The input:
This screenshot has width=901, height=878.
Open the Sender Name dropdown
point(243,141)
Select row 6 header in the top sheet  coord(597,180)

--

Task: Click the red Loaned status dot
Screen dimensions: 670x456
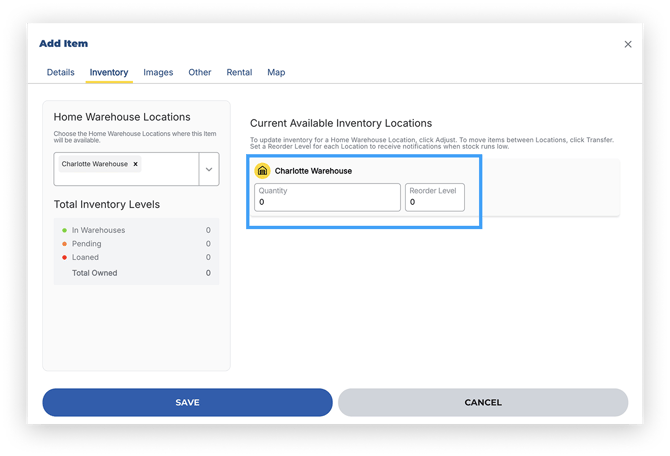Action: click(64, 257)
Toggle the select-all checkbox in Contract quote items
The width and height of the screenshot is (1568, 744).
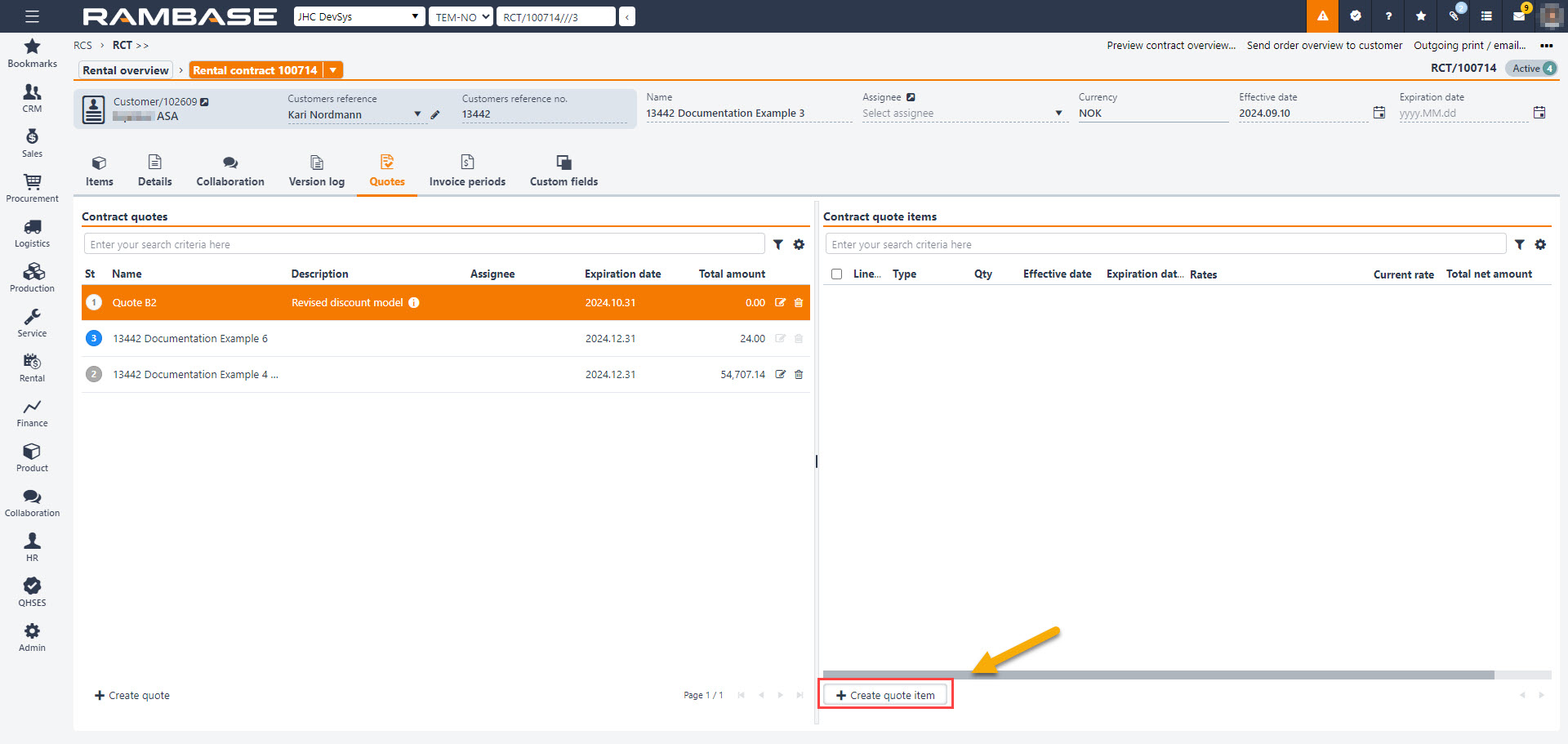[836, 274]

What you will do: In the data above, find the line that contains "This screenshot has width=901, height=878." and the line that contains "Select row 6". Repeat exactly those lines and every line between them, and only those.

Answer to this exercise:
This screenshot has width=901, height=878.
Open the Sender Name dropdown
point(243,141)
Select row 6 header in the top sheet  coord(597,180)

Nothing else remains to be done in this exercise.